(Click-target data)
start

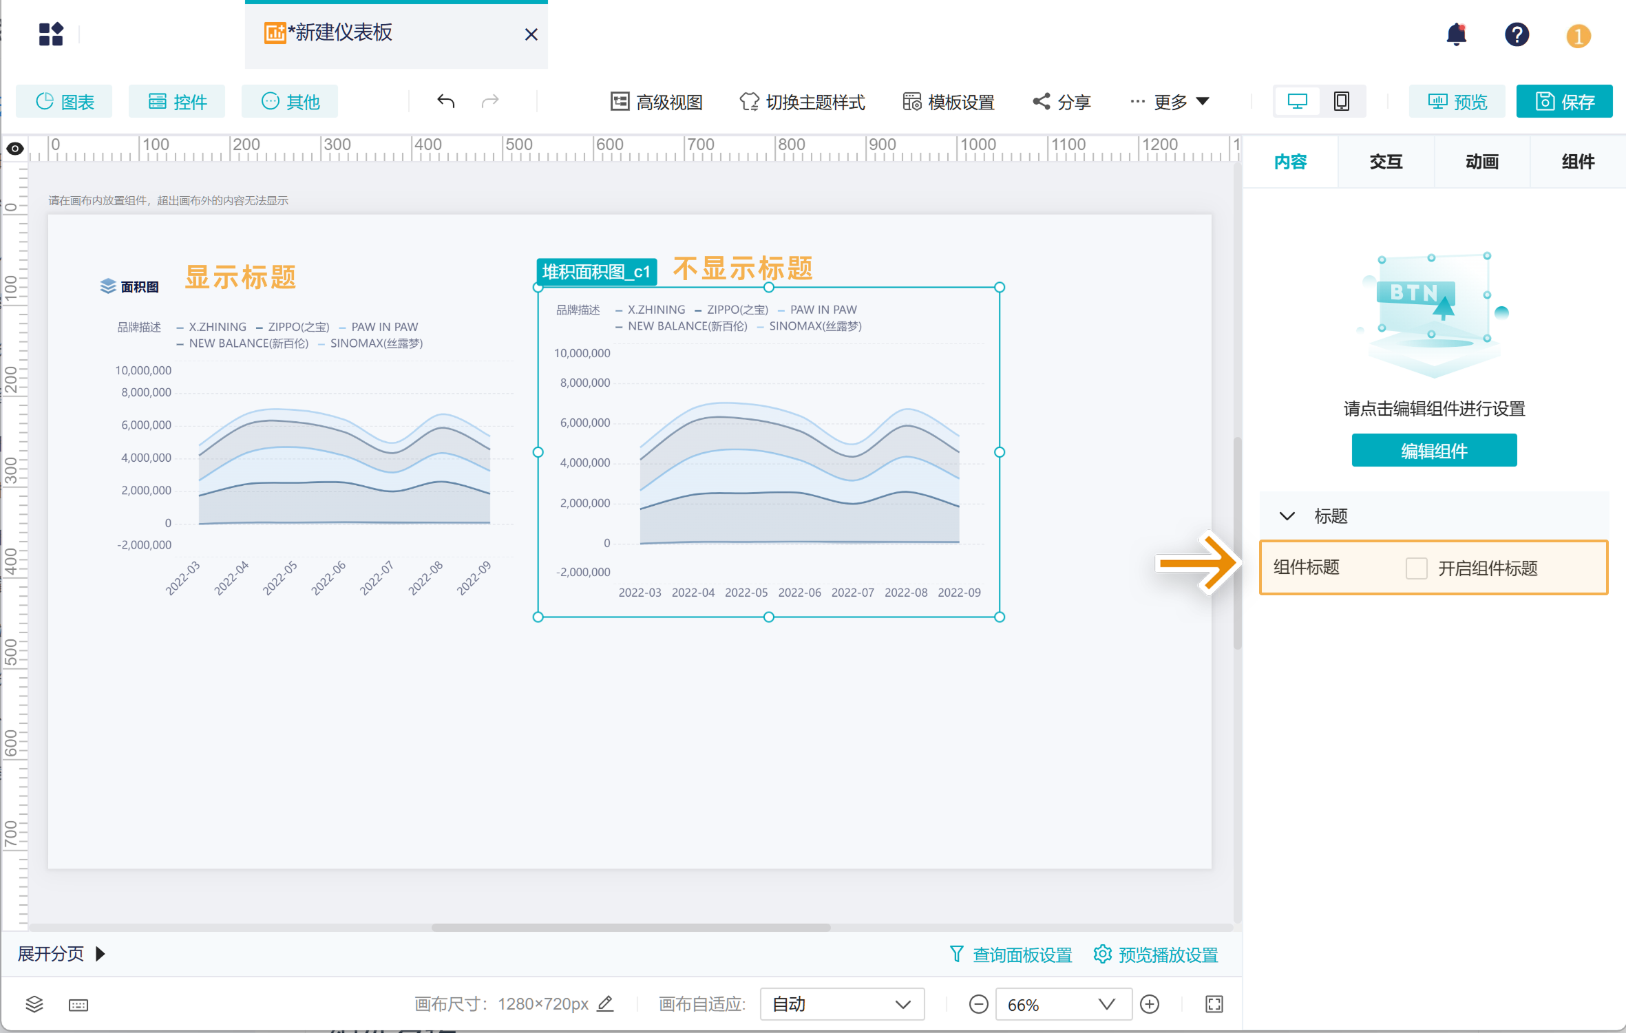Click the undo arrow icon

[445, 102]
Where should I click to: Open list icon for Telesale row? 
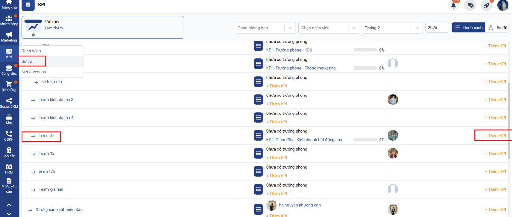click(x=258, y=136)
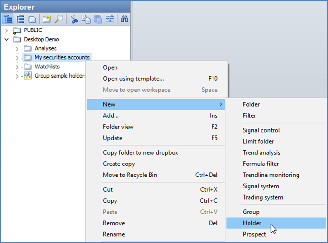328x243 pixels.
Task: Expand the PUBLIC folder node
Action: click(7, 30)
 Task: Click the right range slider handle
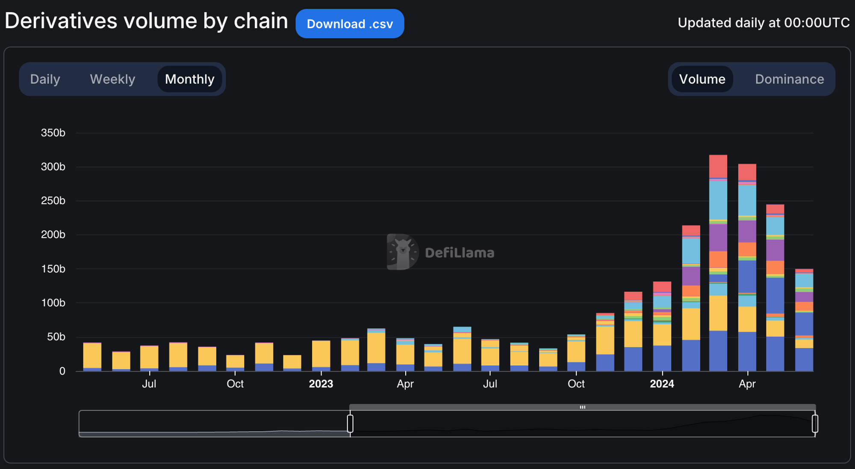point(815,423)
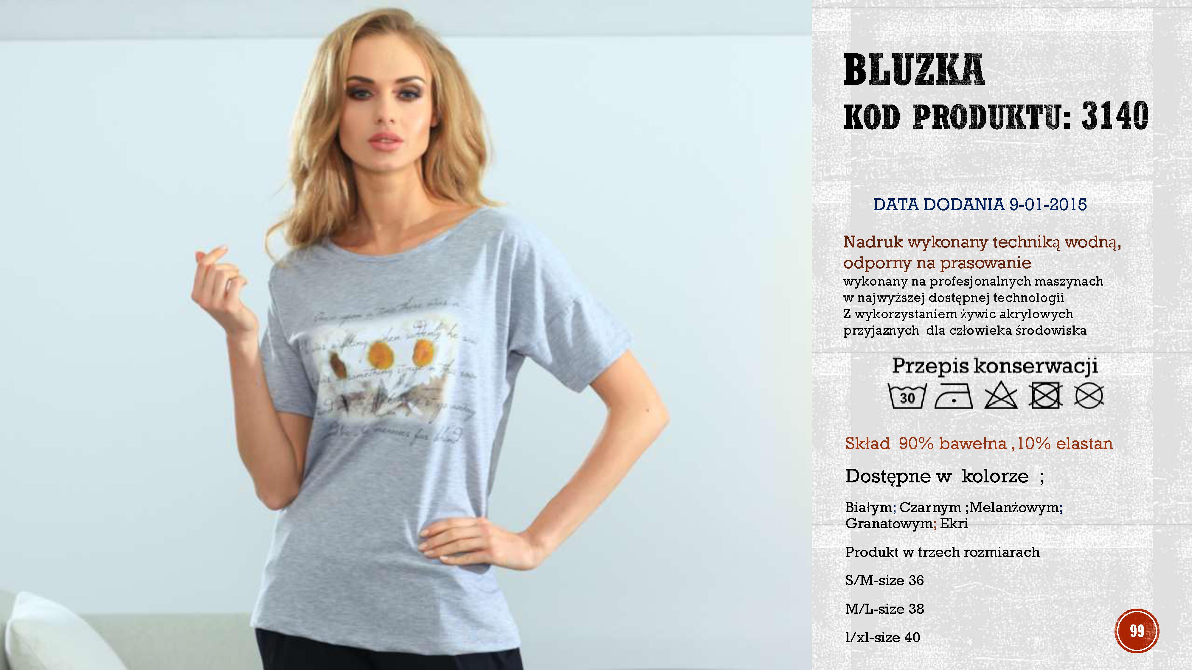Click the DATA DODANIA 9-01-2015 text
Image resolution: width=1192 pixels, height=670 pixels.
point(980,204)
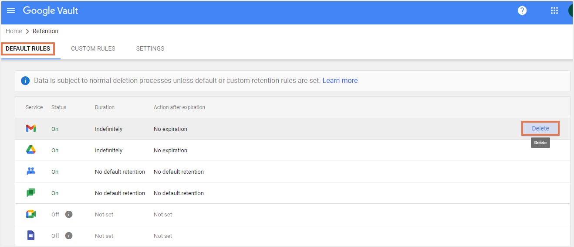This screenshot has height=247, width=574.
Task: Click the Google Sites service icon
Action: click(x=30, y=236)
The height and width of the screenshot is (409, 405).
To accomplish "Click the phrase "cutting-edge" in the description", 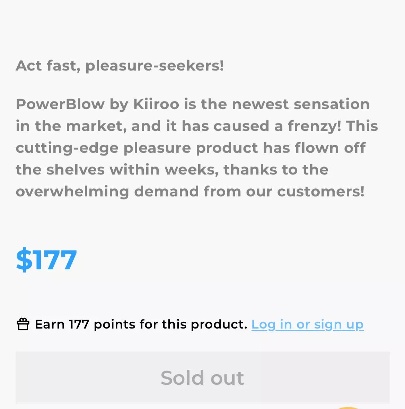I will (x=67, y=148).
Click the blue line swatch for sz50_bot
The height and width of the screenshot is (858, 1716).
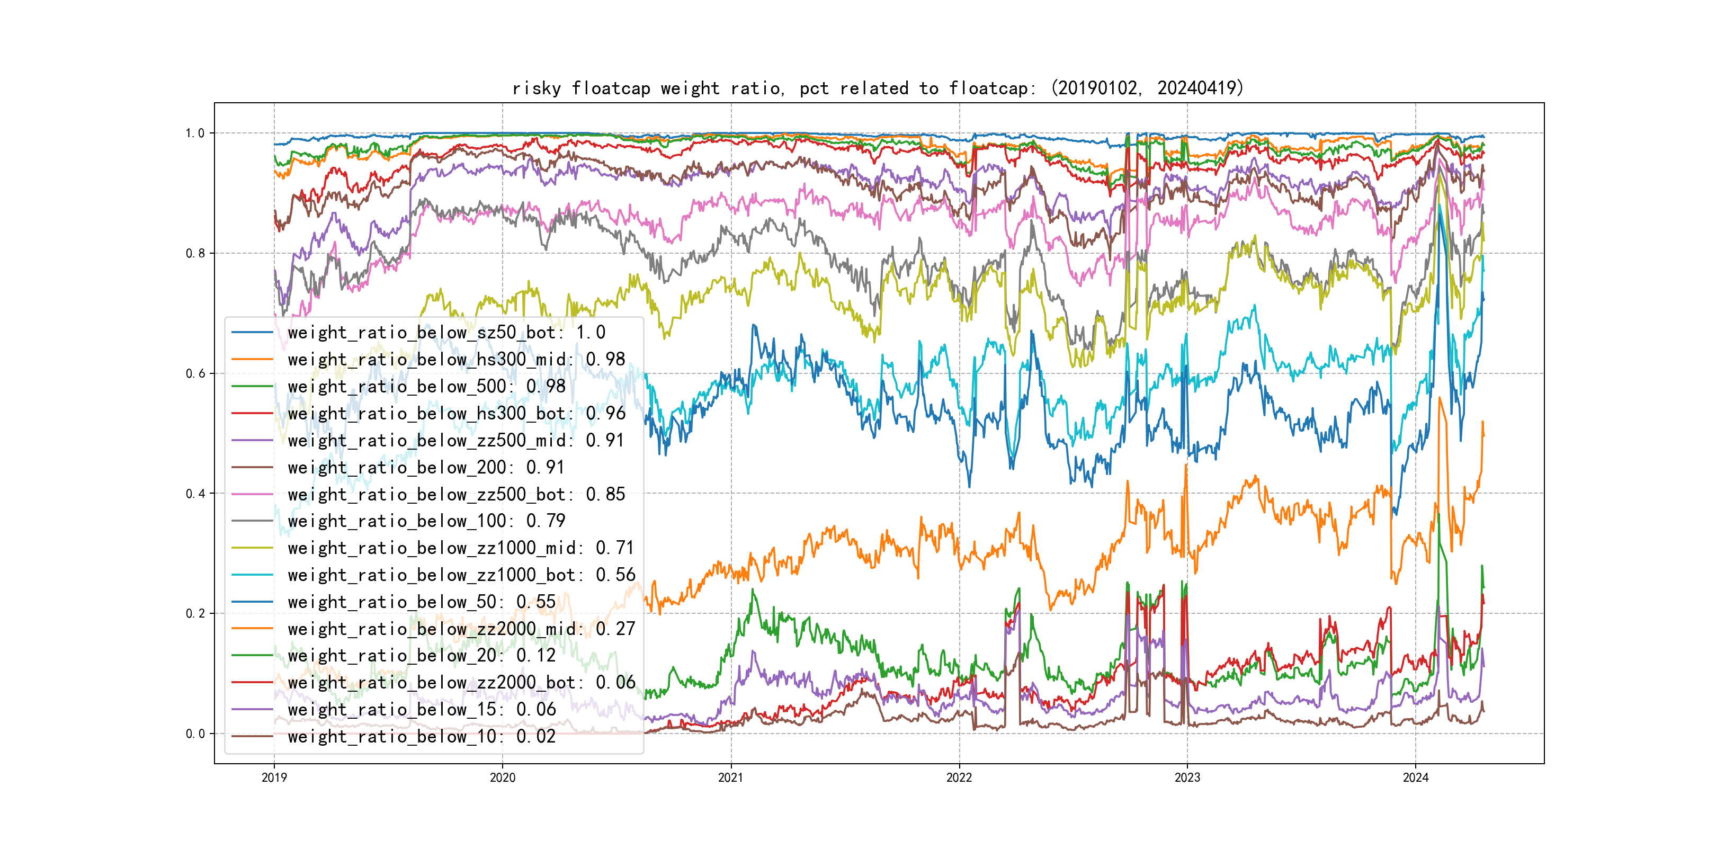coord(252,332)
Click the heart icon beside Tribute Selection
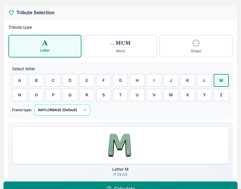This screenshot has height=189, width=241. (x=11, y=12)
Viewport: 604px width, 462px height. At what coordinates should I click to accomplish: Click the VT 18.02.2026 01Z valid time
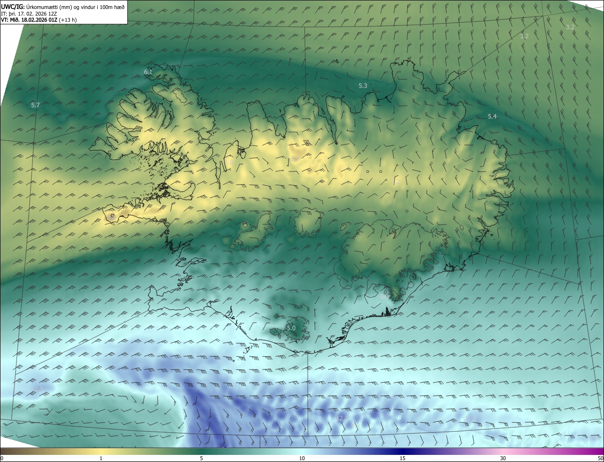pos(39,20)
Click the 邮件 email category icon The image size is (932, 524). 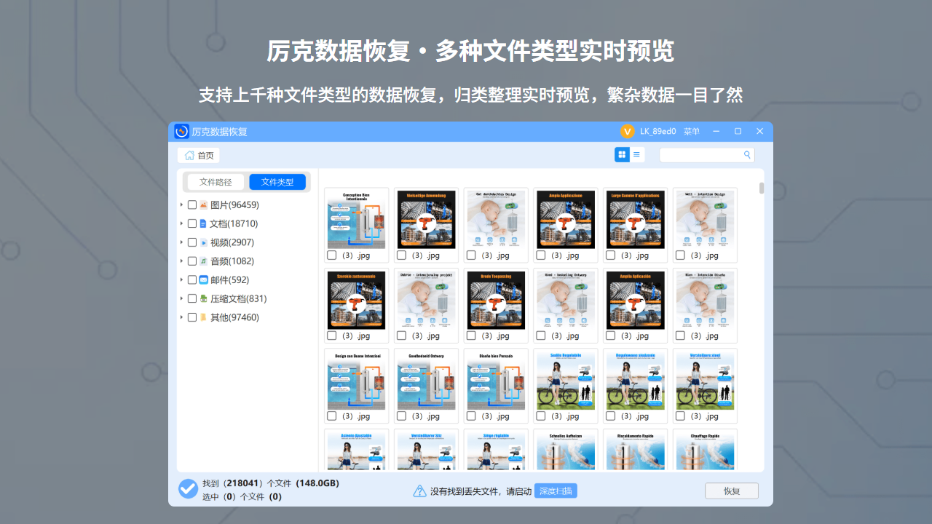[202, 279]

end

-- CHALLENGE --
Extract each line of the data above that contains the string "Task". Match its capitalization exactly.

-- ANSWER IN FULL --
Task: Expand the PUBLIC folder node
 Task: Click the right range slider handle
Task: Click the Google Sites service icon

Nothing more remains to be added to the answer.